Les étudiants haïtiens et la chèreté de la vie en Haïti


Enfin un peu d’espoir dans la lutte pour le changement en Haïti, car en voyant les étudiants s’impliquer dans le mouvement de grève pour la baisse du prix de l’essence, tout semble indiquer que nous sommes en train d’assister au réveil de la conscience des jeunes universitaires haïtiens.

Bien entendu, toutes les actions et toutes les formes des organisations étudiantes ne sont pas parfaites, néanmoins, juste de s’impliquer et de commencer à formuler un discours différent de la classe politique actuelle du pays, c’est déjà un grand pas et un bon début.

En écoutant certains leaders du mouvement étudiant dans le cadre des journées de grèves et des manifestations contre l’absence de baisse du prix de l’essence, cela me rappelle mes implications et mes prises de positions publiques à la fois comme ancien étudiant de l’École Normale Supérieure en lettres qu’étudiant à la Faculté de Droit et des Sciences Économiques.

Toutefois, je ne peux m’empêcher de constater des problèmes chroniques qui rongent depuis toujours le mouvement étudiants haïtiens, les actions individuelles, l’absence d’unité de toutes les universités et de toutes les facultés du pays.

Également, je me rends compte que les étudiants ne s’impliquent pas aussi au sein des organisations populaires, véritables espaces de prise de conscience et de compréhension des enjeux et des problèmes auxquels font face les gens ordinaires comme vous et moi.

Le discours de ces quelques étudiants que j’ai entendu reste encore intellectuel bien que faible aussi du point de vue de contenus que de la méthodologie.

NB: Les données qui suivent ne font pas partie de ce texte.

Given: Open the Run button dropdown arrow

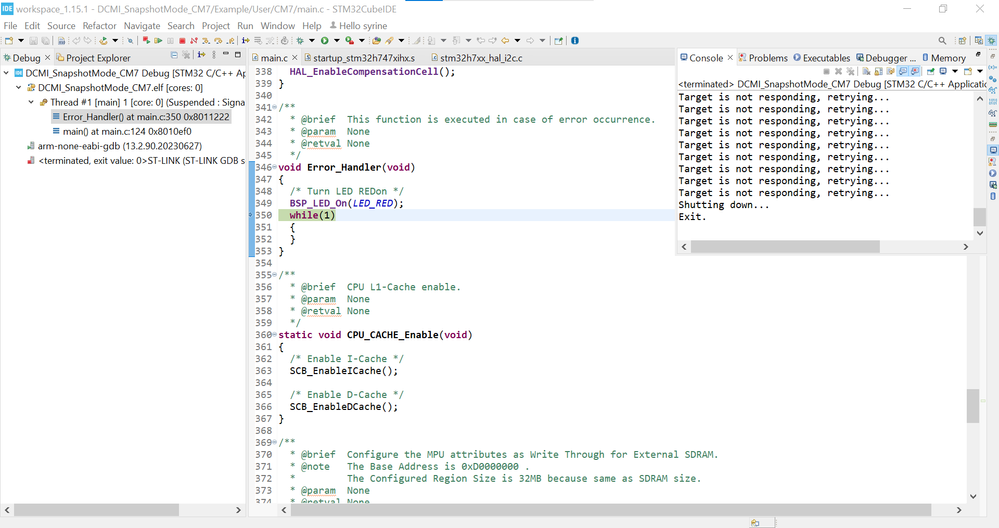Looking at the screenshot, I should 336,41.
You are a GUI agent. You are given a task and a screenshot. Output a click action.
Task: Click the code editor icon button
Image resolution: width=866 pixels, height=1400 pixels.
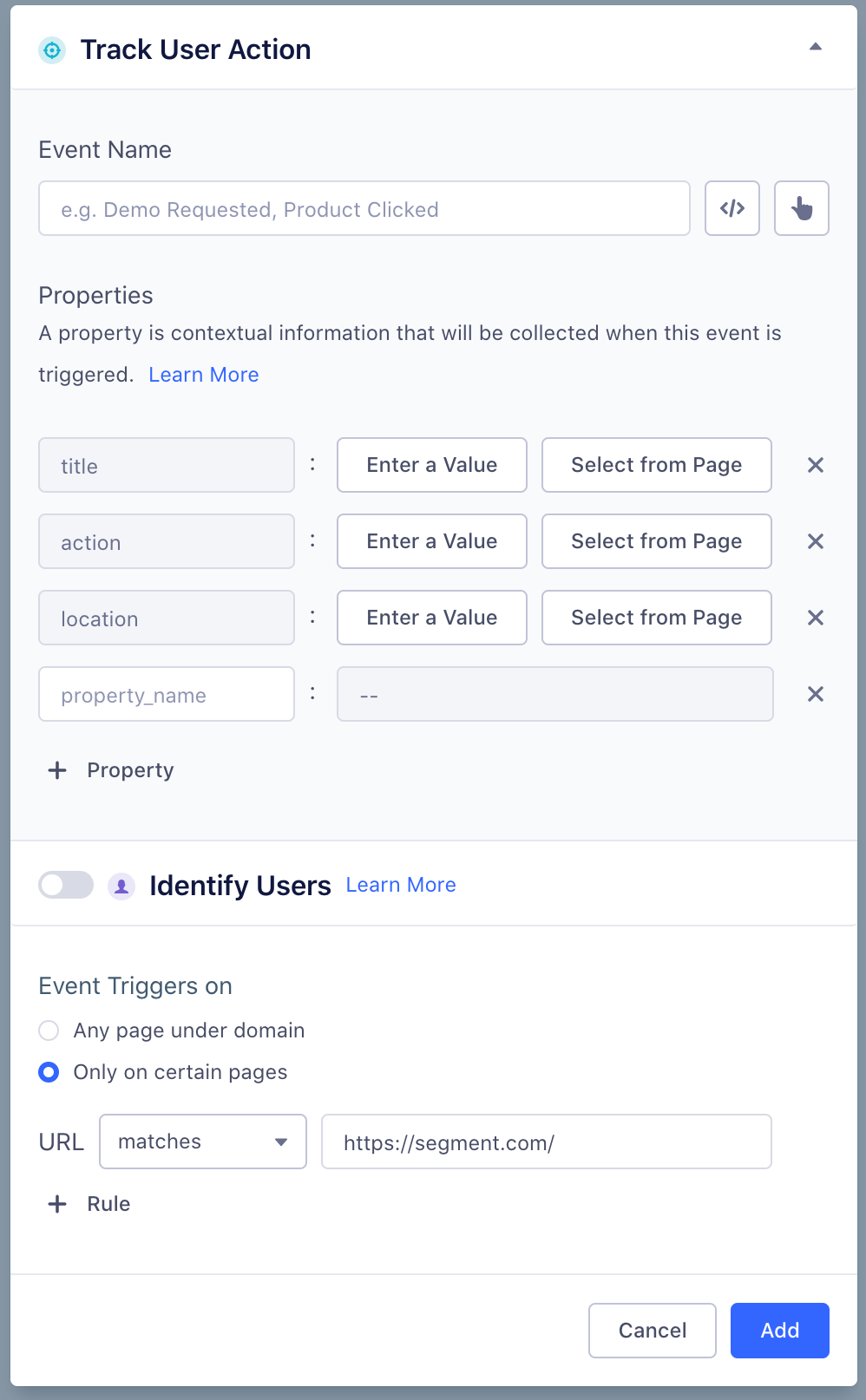click(x=732, y=208)
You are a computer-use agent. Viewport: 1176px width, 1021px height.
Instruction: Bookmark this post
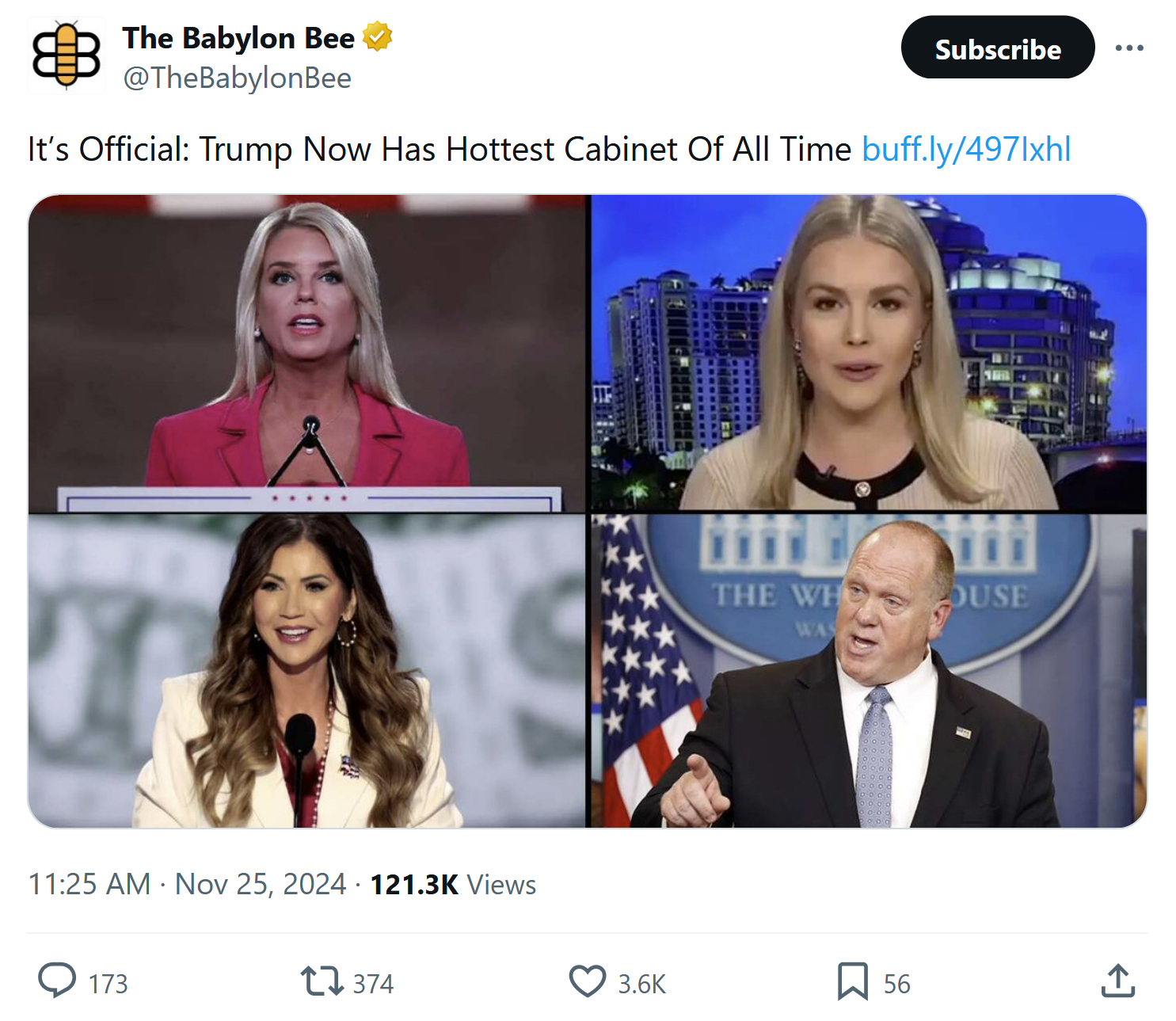pyautogui.click(x=852, y=981)
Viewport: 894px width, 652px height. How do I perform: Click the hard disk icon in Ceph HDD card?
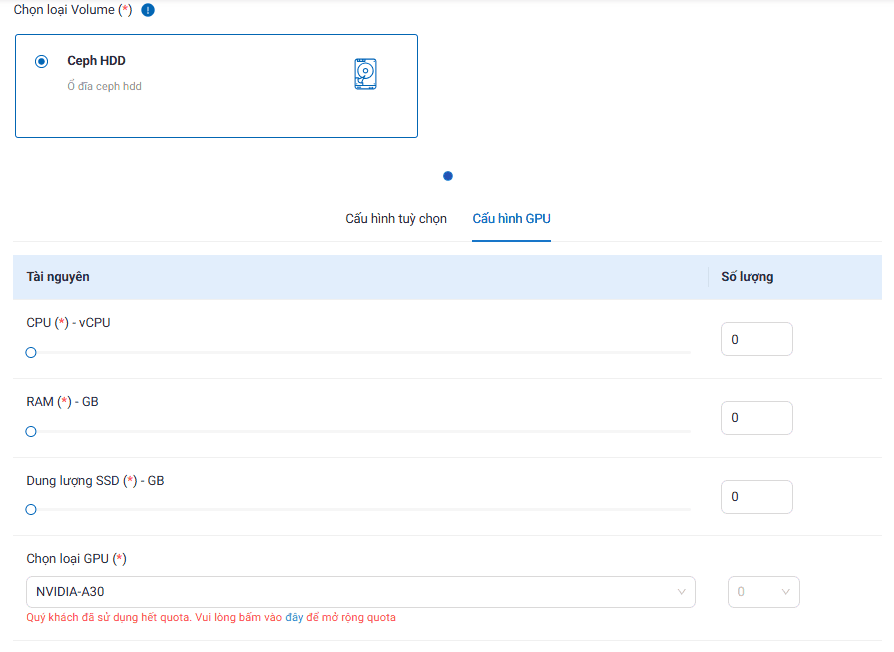pos(365,75)
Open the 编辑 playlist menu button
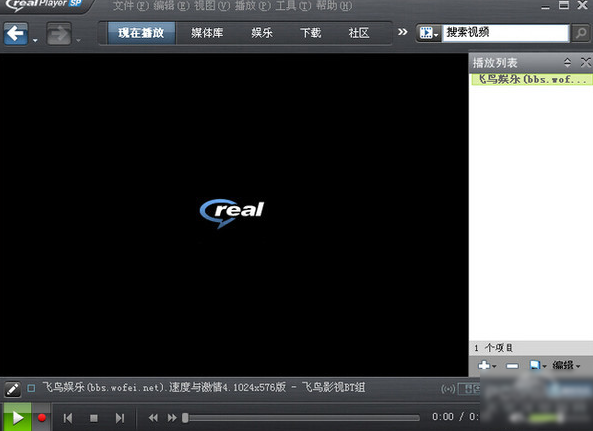 point(566,365)
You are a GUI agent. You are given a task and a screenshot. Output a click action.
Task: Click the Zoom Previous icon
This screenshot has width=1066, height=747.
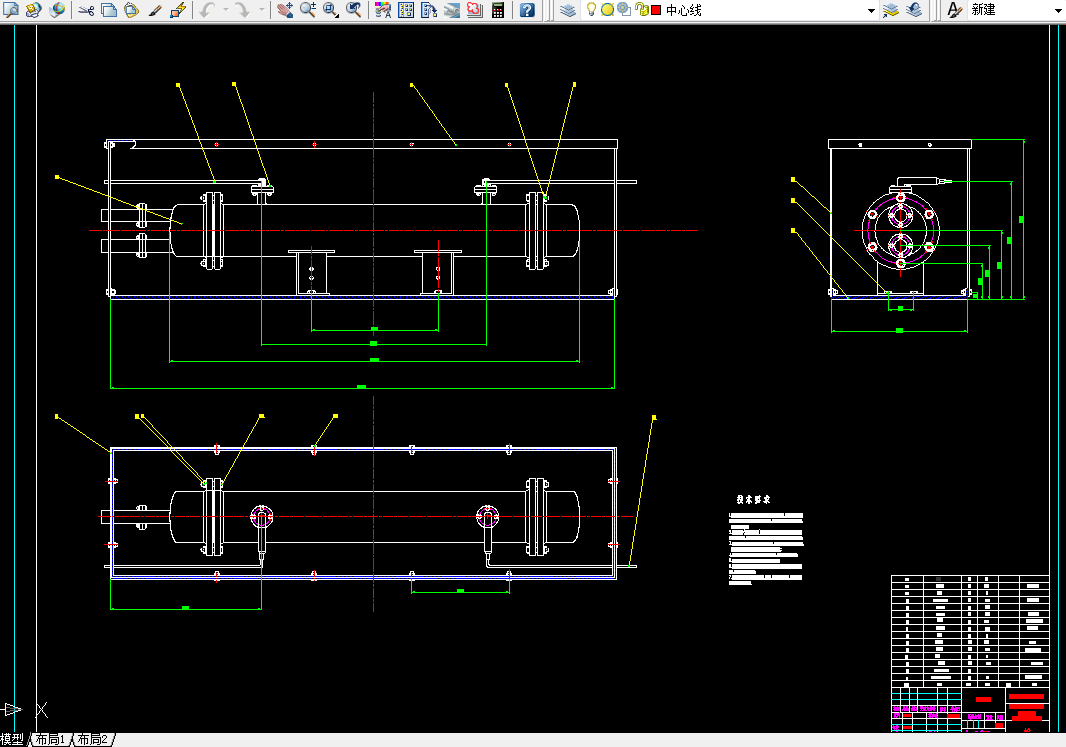354,10
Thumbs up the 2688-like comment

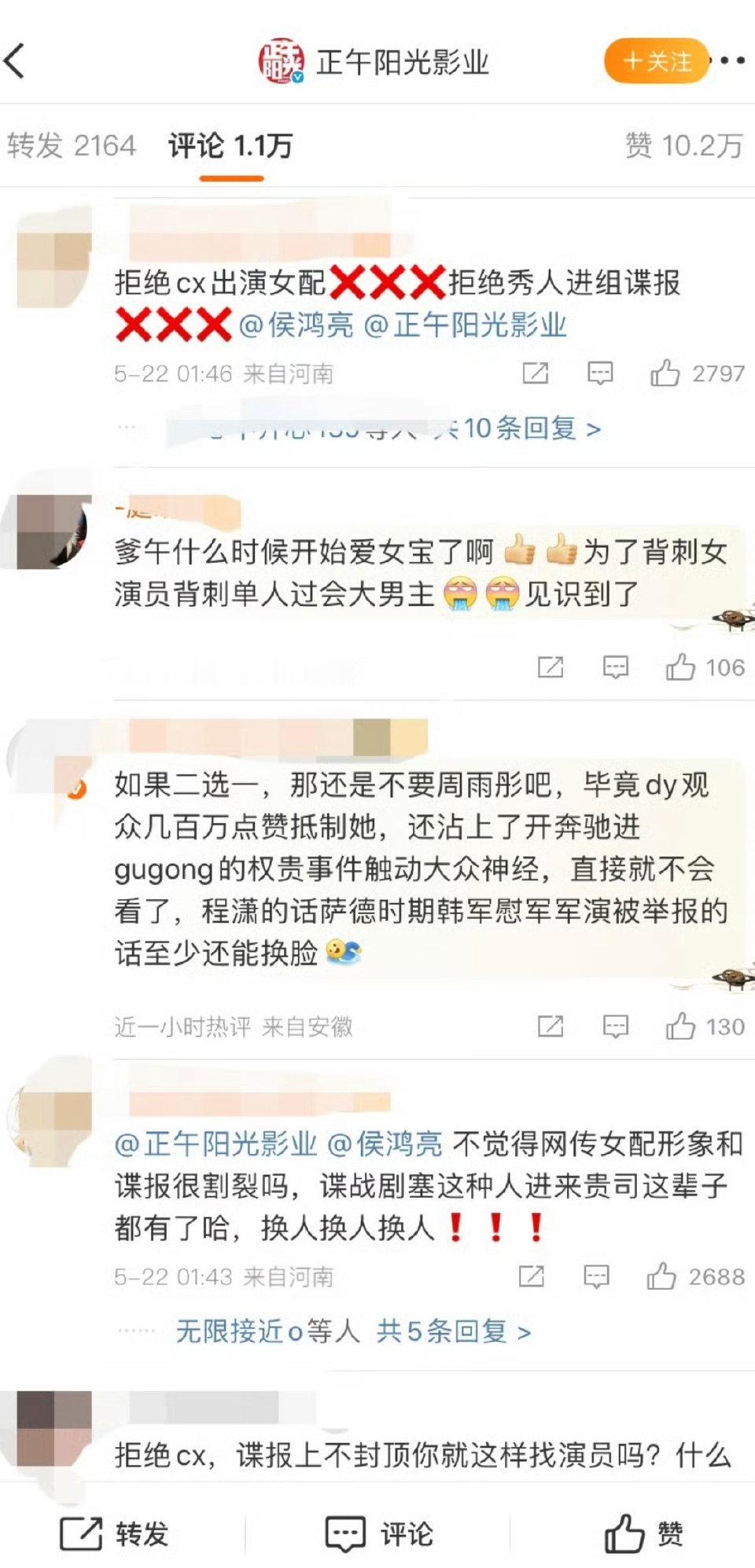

Cela semble s’expliquer par une carence de recherches et d’informations mais surtout du caractère disparate du mouvement et plus particulièrement de l’absence d’une organisation centrale de décision et de formulation des diverses revandications que le mouvement entend porter sur ses épaules contre l’irresponsabilité du régime en place et contre les politiques commerciales de la classe d’affaire.

Les étudiants doivent savoir qu’il ne s’agit pas seulement d’exiger la baisse du prix de l’essence, bien que l’élément déclencheur du mouvement, mais il faut qu’ils arrivent à faire ressortir les liens qui existent entre l’ensemble des hausses enregistrées sur tous les biens dans le pays.

Ils doivent mettre en évidence les marges de profits que font les commerçants plus particulièrement les grands distributeurs et la chèreté de la vie en général dans le pays.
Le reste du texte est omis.